In other words, if we take the family form handed down to us through generations of trial and error, in which children and marriage are held to be inextricably linked, with parenthood and espousal standing as mutually reinforcing components of a person's identity, we find ourselves happier and our society healthier. If we lose faith in our instinctive understanding of what a full life should encompass, we will embark on a selfish path toward general misery.

Comments

"Marriage brings the greatest non-income
increase in happyness"

Justin, a great argument FOR gay marriage

Posted by: Jim at April 5, 2009 10:18 PM

Not if erasing the inherent linkage between marriage and the ability of the spouses to create children does more harm than the change does good. One need look no farther than the Iowa Supreme Court's statement that children don't need a mother and a father to see that it would.

The point is this: Raising children is difficult and requires dedication. Men and women can create children almost without intending to do so. Therefore, society needs a mechanism to encourage child bearing and rearing to be done within the context of marriage.

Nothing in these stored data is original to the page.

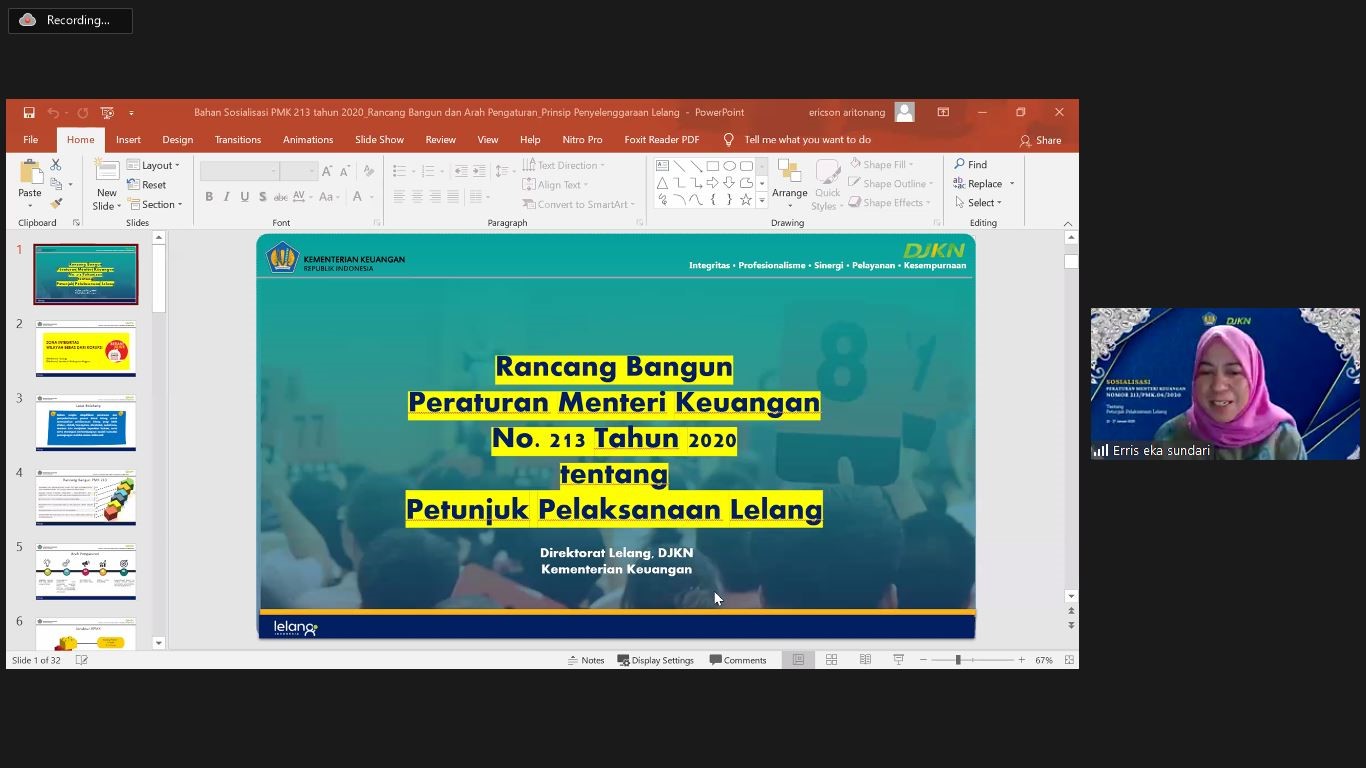Click the zoom slider in status bar
1366x768 pixels.
(x=958, y=660)
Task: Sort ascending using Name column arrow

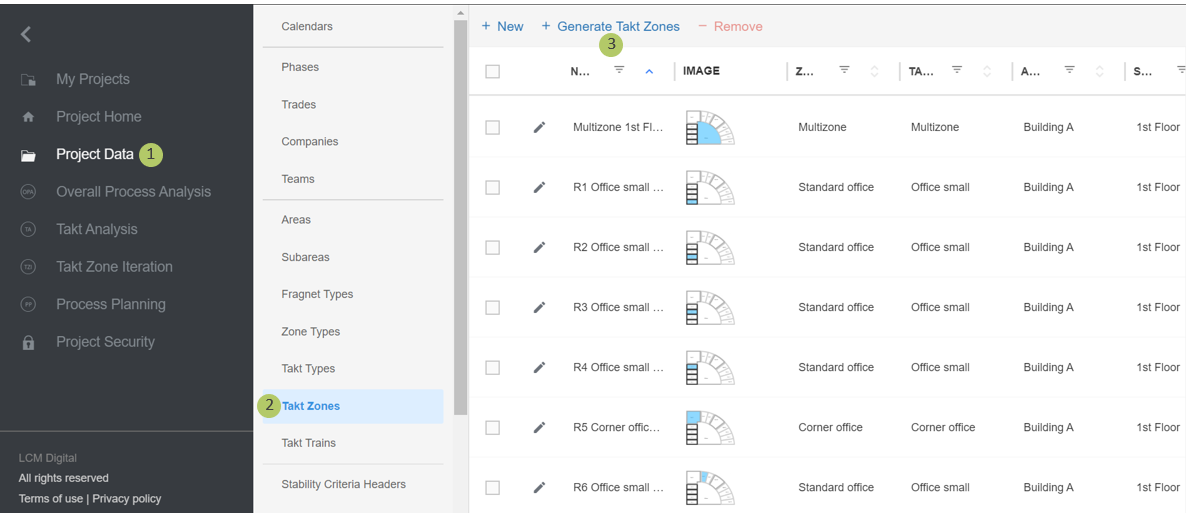Action: (649, 71)
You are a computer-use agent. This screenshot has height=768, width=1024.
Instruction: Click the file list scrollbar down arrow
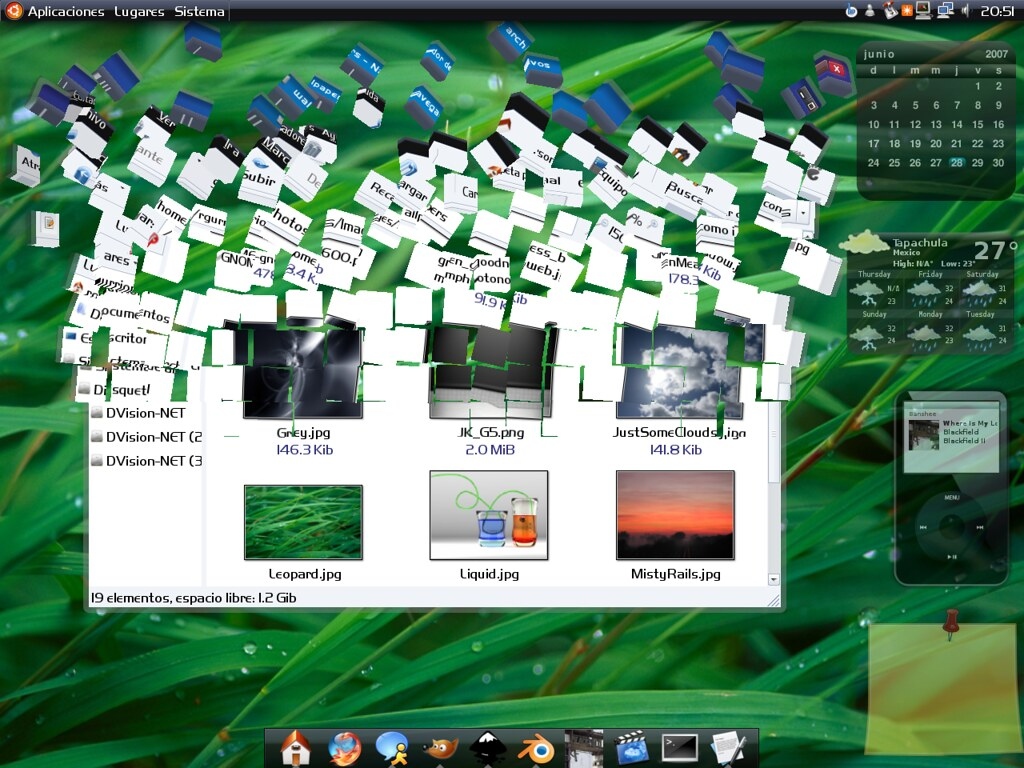[x=773, y=579]
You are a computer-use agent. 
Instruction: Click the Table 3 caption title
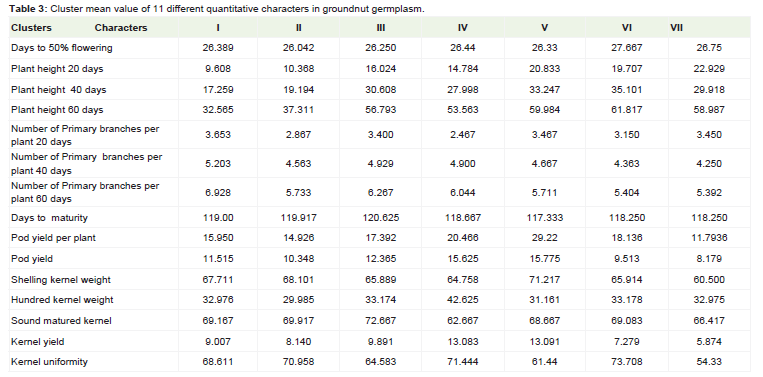pyautogui.click(x=217, y=9)
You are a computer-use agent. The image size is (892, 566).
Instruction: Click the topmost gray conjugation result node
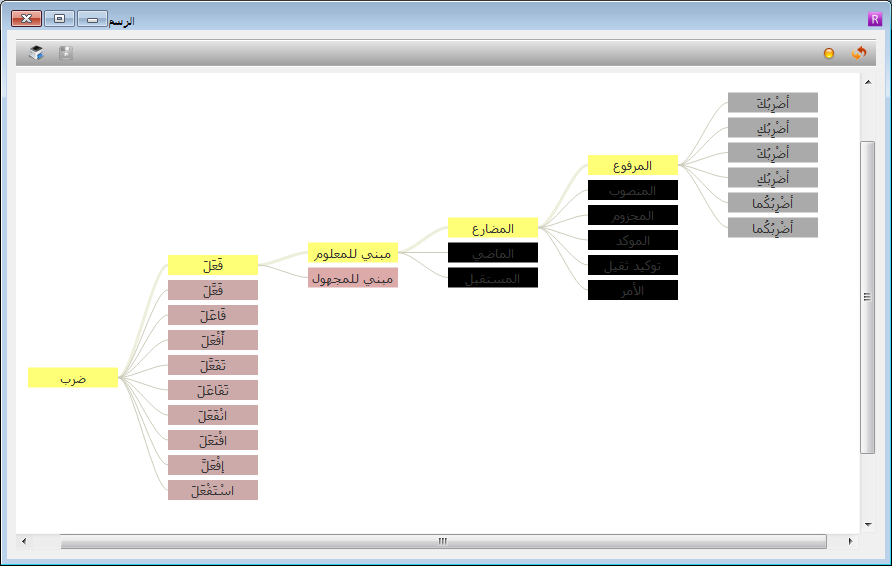tap(773, 103)
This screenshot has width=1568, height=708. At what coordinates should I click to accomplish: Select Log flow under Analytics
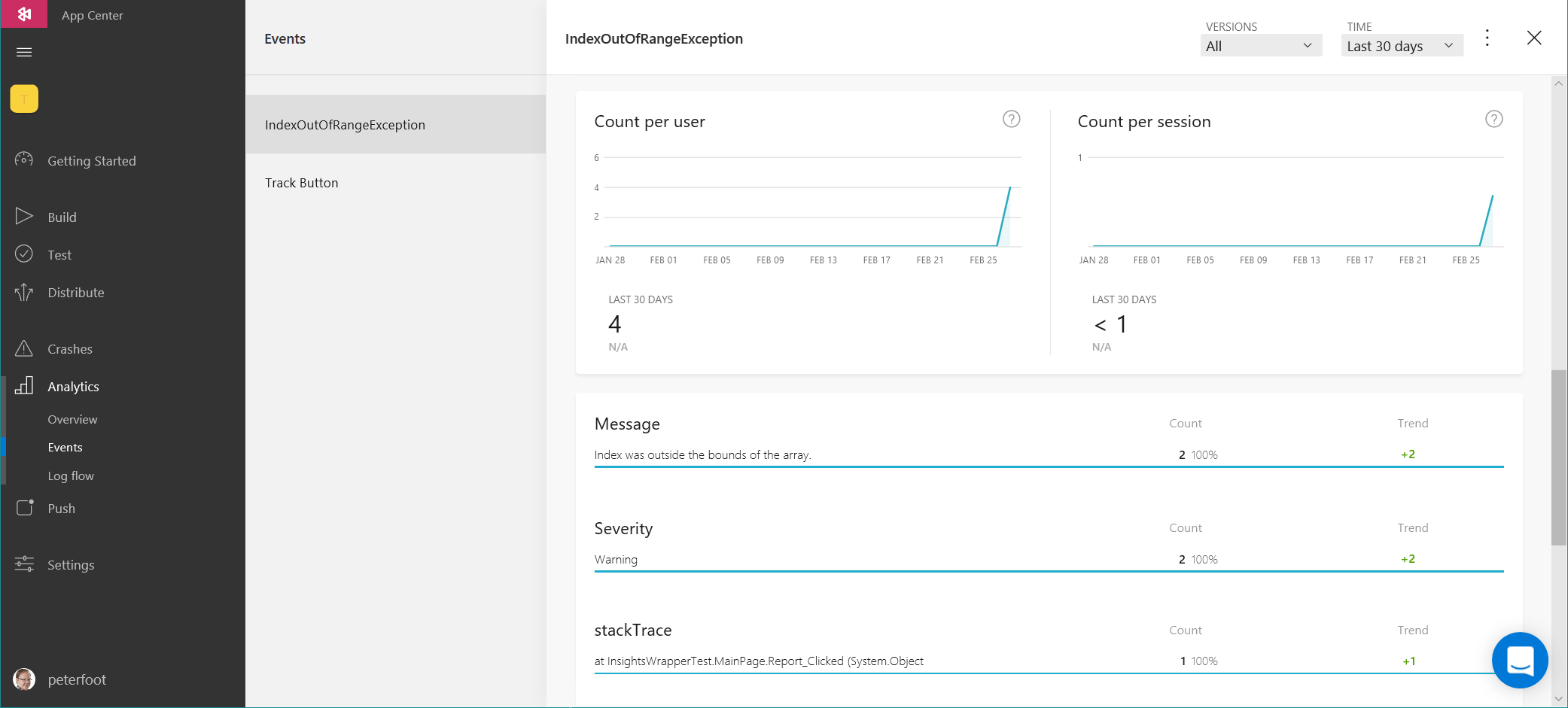[71, 476]
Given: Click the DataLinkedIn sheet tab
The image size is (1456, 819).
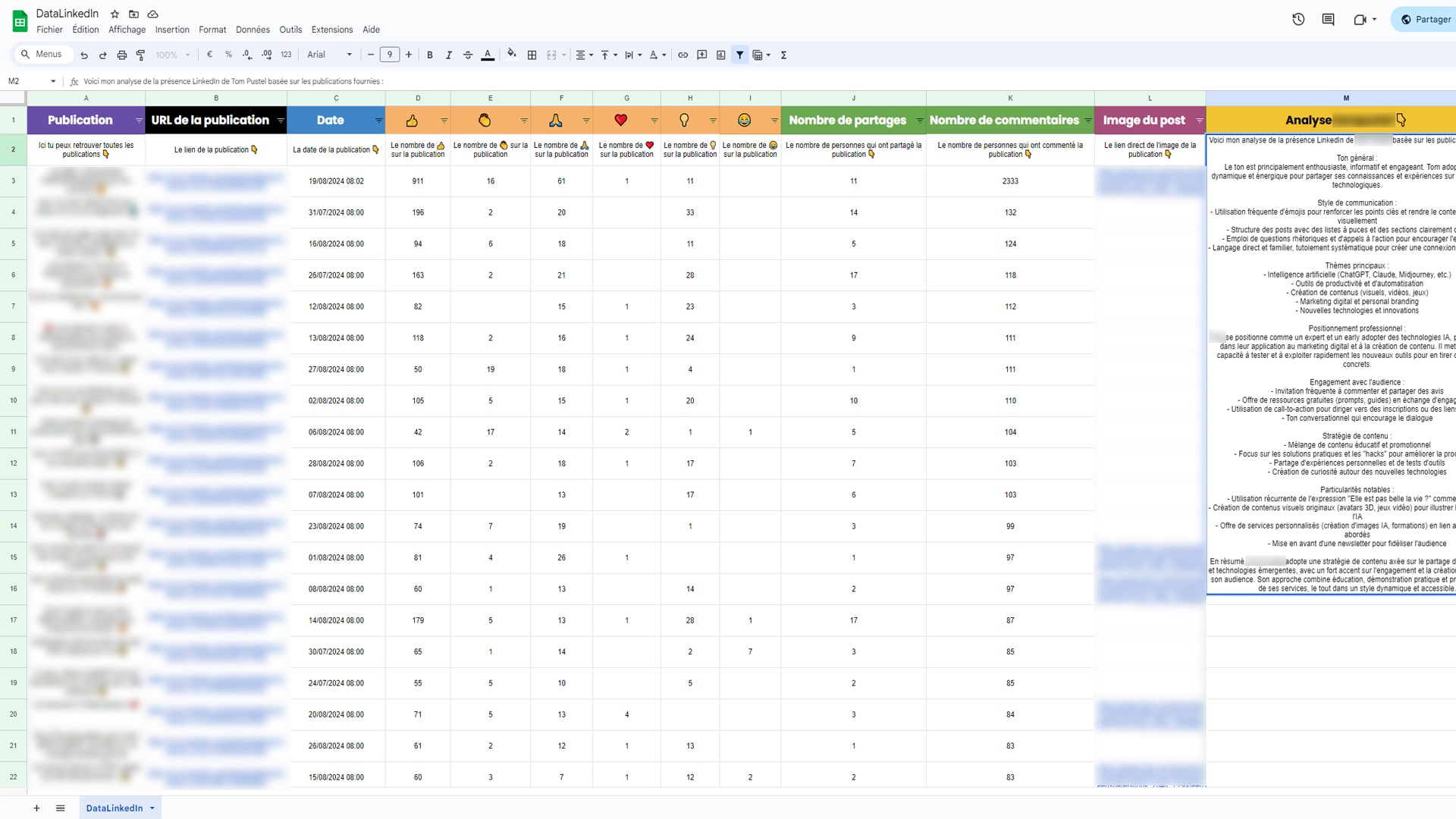Looking at the screenshot, I should [113, 808].
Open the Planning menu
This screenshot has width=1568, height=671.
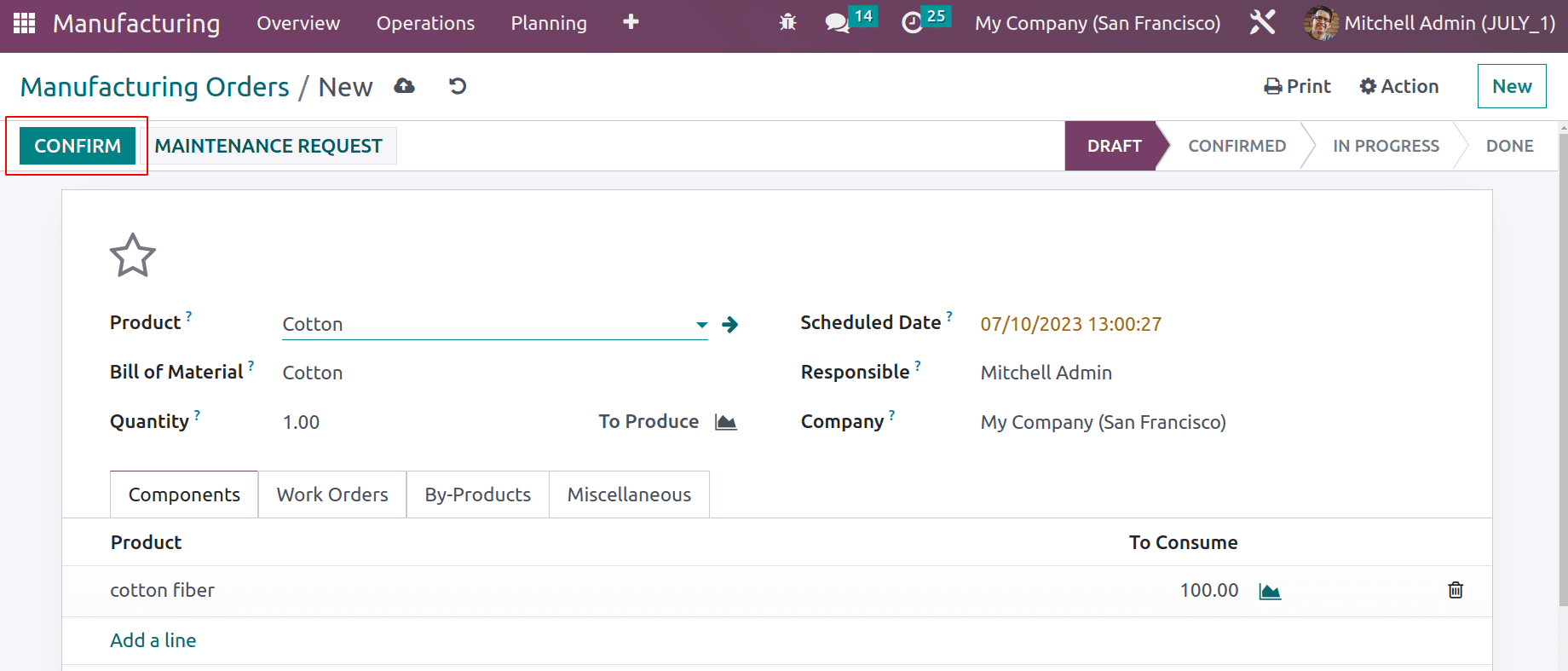coord(549,23)
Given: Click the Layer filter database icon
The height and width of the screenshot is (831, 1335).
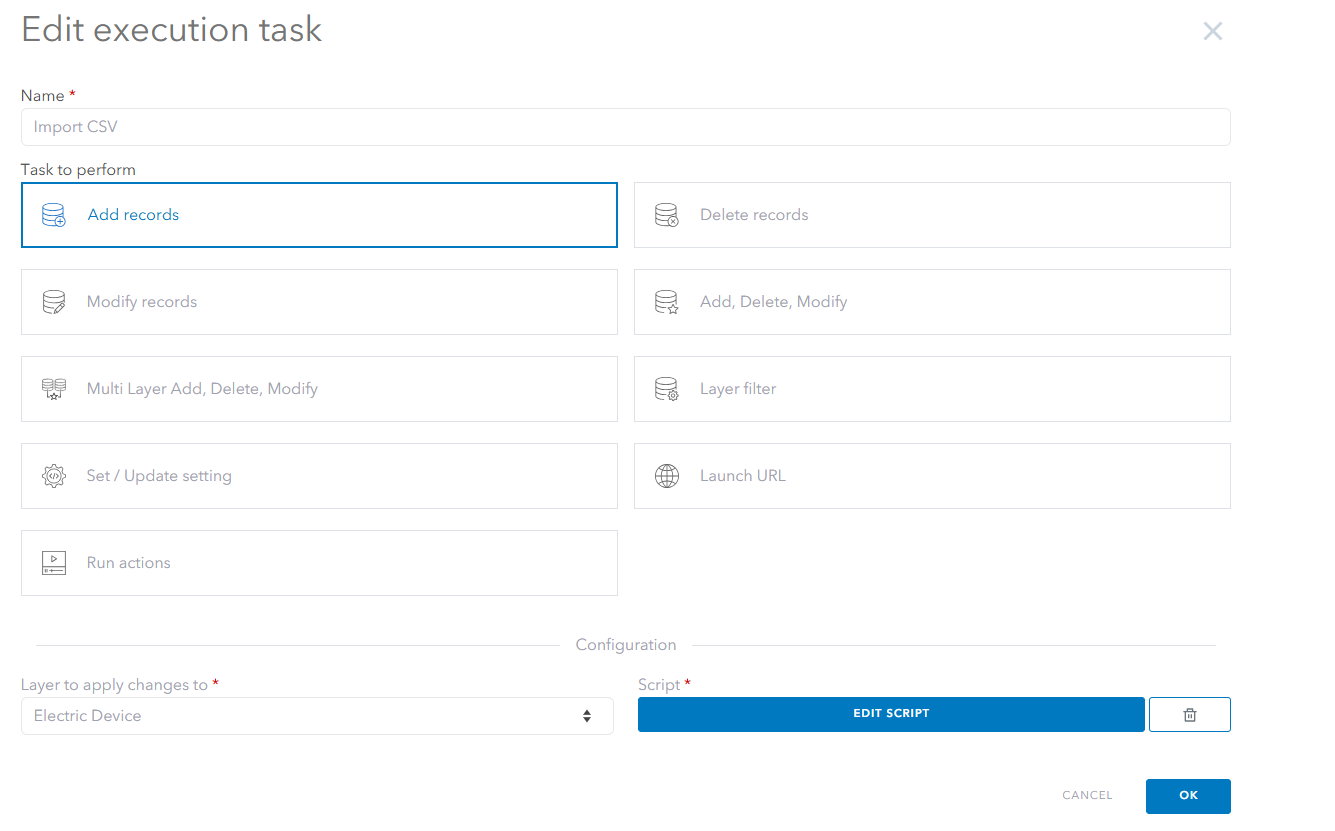Looking at the screenshot, I should pyautogui.click(x=666, y=389).
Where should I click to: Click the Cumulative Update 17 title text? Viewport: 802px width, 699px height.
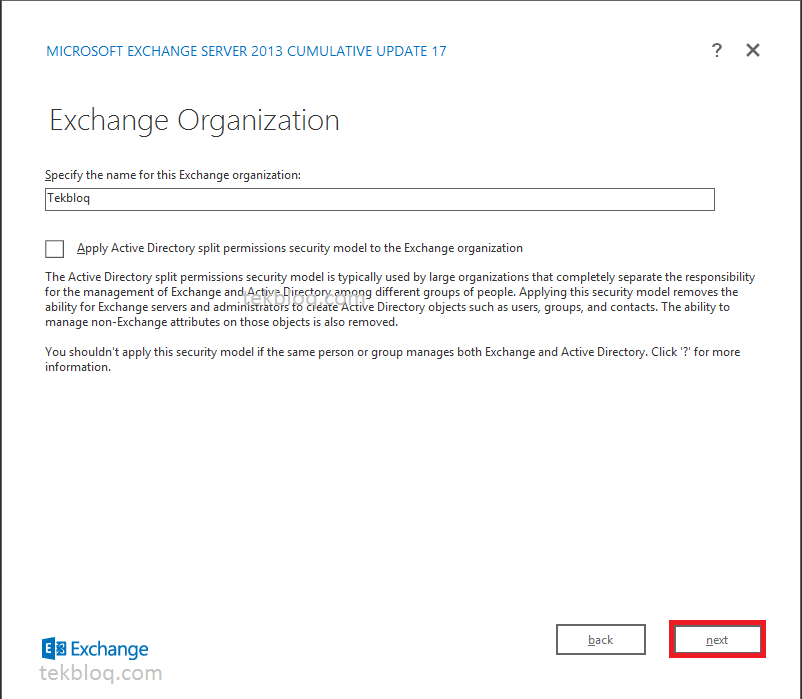click(x=246, y=51)
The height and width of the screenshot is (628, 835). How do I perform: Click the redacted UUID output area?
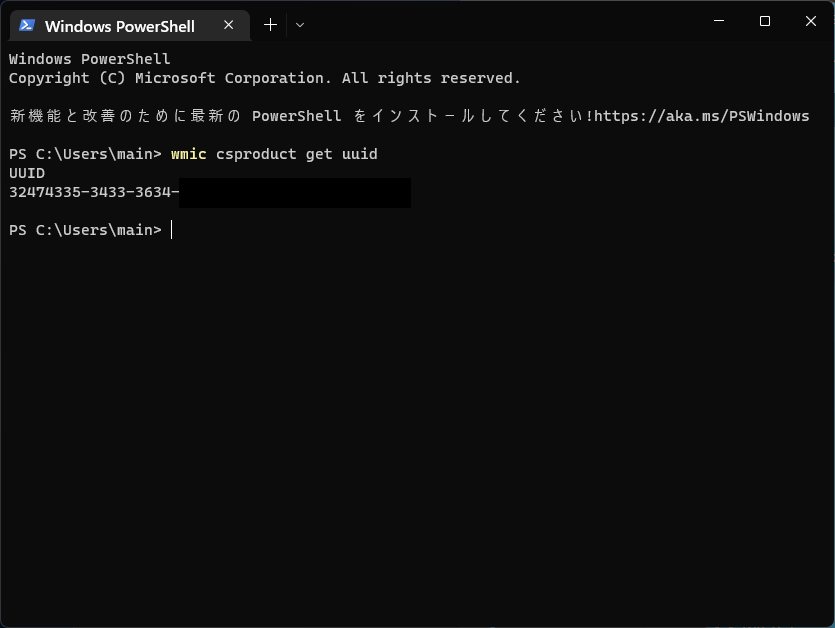(x=295, y=193)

If marriage isn't centrally about joining husband and wife with the presumption that they will be father and mother, then the fact that a man and woman are a father and mother becomes irrelevant to whether they're husband and wife.

Posted by: Justin Katz at April 5, 2009 10:39 PM

So does this mean that hetero marriages between a man and woman who either choose not to or are incapable of having children should be illegal, too?

Posted by: rhody at April 6, 2009 12:38 PM

A man and woman who have no children have no effect on the basic understanding of the relationship: Human beings come in two sexes that, when paired, tend to create new human beings. The link is intrinsic, and the fact that a particular couple does not (or cannot) fulfill that biological reality doesn't change that. Even culturally, the effect of a choice to remain childless has effect only on close associates; one cannot tell the parents from the non-parents at the local mall (for example). And when it's not a choice, it's understood to be regrettable.